В голосе Рикторса звенела правда. С замиранием сердца Анссет понял, что Рикторс его не обманывает. Император не лгал.
— Ты споешь мне? — попросил Рикторс.
Анссет очень хотел ответить «да». Но не мог. Он искал в себе песни, но не нашел ни единой. Вместо мелодии, к горлу подступили слезы; лицо его съежилось, без слова он отрицательно покачал головой.
Рикторс окинул его горьким взглядом и отвернулся.
— Так я и думал. Я знал, что ты никогда не простишь мне.
Анссет снова отрицательно покачал головой, пытаясь издать из себя голос, стараясь произнести: «Я прощаю тебя». Но никакого голоса в себе не нашел.
Он не нашел ничего, кроме страданий и страха перед тем, что его покинут.
Рикторс ждал, чтобы Анссет заговорил, чтобы начал отрицать, чтобы простил; когда же стало ясно, что по собственной воле Анссет не прервет молчания, Рикторс начал ходить по комнате, касаясь стен и окон.

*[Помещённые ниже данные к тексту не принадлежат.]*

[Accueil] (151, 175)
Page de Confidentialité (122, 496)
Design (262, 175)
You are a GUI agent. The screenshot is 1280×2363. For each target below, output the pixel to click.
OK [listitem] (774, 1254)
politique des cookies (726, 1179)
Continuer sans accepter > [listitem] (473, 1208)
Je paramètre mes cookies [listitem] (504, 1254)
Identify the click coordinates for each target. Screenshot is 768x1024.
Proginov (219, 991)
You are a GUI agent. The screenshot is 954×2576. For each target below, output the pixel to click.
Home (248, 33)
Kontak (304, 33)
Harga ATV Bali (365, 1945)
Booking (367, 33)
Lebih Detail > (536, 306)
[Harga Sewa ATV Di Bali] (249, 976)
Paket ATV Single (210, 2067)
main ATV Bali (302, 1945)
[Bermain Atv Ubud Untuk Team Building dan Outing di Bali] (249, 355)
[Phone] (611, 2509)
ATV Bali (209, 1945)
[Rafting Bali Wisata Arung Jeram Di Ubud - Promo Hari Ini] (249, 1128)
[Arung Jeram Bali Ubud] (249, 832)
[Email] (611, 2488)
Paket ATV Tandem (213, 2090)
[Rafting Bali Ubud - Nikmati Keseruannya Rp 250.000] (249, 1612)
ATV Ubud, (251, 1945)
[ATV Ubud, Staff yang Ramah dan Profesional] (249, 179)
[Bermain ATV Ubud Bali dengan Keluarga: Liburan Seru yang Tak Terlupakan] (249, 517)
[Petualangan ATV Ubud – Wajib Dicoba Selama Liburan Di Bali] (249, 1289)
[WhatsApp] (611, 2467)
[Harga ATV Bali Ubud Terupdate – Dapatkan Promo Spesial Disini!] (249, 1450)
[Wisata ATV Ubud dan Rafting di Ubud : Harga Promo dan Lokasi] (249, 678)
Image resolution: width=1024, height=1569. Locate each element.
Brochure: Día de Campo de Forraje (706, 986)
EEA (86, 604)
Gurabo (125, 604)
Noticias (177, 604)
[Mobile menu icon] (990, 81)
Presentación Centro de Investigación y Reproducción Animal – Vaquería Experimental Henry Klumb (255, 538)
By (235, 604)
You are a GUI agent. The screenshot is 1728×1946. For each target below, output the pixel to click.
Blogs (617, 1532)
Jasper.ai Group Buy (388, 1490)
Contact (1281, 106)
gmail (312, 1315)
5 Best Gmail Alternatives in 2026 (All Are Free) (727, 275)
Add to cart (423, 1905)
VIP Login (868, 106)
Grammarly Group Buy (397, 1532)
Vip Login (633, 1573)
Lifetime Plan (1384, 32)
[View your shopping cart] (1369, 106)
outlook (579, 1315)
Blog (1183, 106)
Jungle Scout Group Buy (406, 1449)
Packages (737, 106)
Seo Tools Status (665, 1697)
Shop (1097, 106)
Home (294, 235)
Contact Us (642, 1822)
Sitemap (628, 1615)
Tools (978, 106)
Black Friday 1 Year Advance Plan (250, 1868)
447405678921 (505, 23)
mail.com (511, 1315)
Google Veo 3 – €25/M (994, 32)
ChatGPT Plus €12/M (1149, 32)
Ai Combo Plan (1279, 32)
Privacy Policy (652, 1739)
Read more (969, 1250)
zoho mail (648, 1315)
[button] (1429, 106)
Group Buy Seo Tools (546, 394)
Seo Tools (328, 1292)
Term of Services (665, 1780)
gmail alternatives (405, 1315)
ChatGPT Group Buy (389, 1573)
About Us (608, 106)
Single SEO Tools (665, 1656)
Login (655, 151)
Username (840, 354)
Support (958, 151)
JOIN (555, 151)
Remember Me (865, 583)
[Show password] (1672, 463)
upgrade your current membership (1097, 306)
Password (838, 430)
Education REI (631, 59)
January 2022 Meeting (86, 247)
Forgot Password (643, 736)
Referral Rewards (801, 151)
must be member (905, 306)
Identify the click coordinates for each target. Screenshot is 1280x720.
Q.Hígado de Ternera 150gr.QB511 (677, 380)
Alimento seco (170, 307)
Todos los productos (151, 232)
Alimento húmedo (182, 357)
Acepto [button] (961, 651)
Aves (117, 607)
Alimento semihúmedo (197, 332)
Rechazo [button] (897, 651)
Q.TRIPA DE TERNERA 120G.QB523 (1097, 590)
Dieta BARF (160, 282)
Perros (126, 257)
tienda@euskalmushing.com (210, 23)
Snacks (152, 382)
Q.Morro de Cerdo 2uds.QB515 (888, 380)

В конце концов, он уселся на кровати, которая через мгновение почувствовала, что хозяин не собирается ложится, и образовала небольшую опору для его спины.
— Ладно, не буду я тебя более карать, задерживая во дворце рядом со мной. На Тью ты не вернешься. Обычного содержания назначить я тебе не могу, ты заслуживаешь лучшего отношения. Поэтому, я решил дать тебе работу.
Анссет не проявил какого-либо интереса.
— Тебя это не интересует? Зато меня — да, — говорил Риск торс молчащему мальчику. — Управляющий планетой Земля получит повышение. Тебя же я назначаю на его должность. Ты будешь присылать отчеты непосредственно в имперскую столицу, между нами не будет никаких префектов.
Мажордом хотел, чтобы тебе дали что-нибудь поменьше, какую-нибудь должность, не связанную с такой ответственностью. — Тут Рикторс сухо засмеялся. — Но ведь ты не привык к меньшей ответственности, так? Во всяком случае, протокол тебе известен.
И ты получишь очень хороший персонал. Они будут направлять тебя, пока ты сам не научишься.
Если тебе понадобится помощь, можешь рассчитывать на меня.
Рикторс искал на лице Анссета следы хоть каких-то чувств, хотя сам должен был знать лучше. Анссет желал ему что-то показать, выполнить его ожидания. Но все силы он сконцентрировал на том, чтобы удержать Самообладание, чтобы не разбить стекло и не выпрыгнуть из окна, чтобы не кричать, пока не лопнет горло. Потому он не отвечал и ничего по себе не выказал.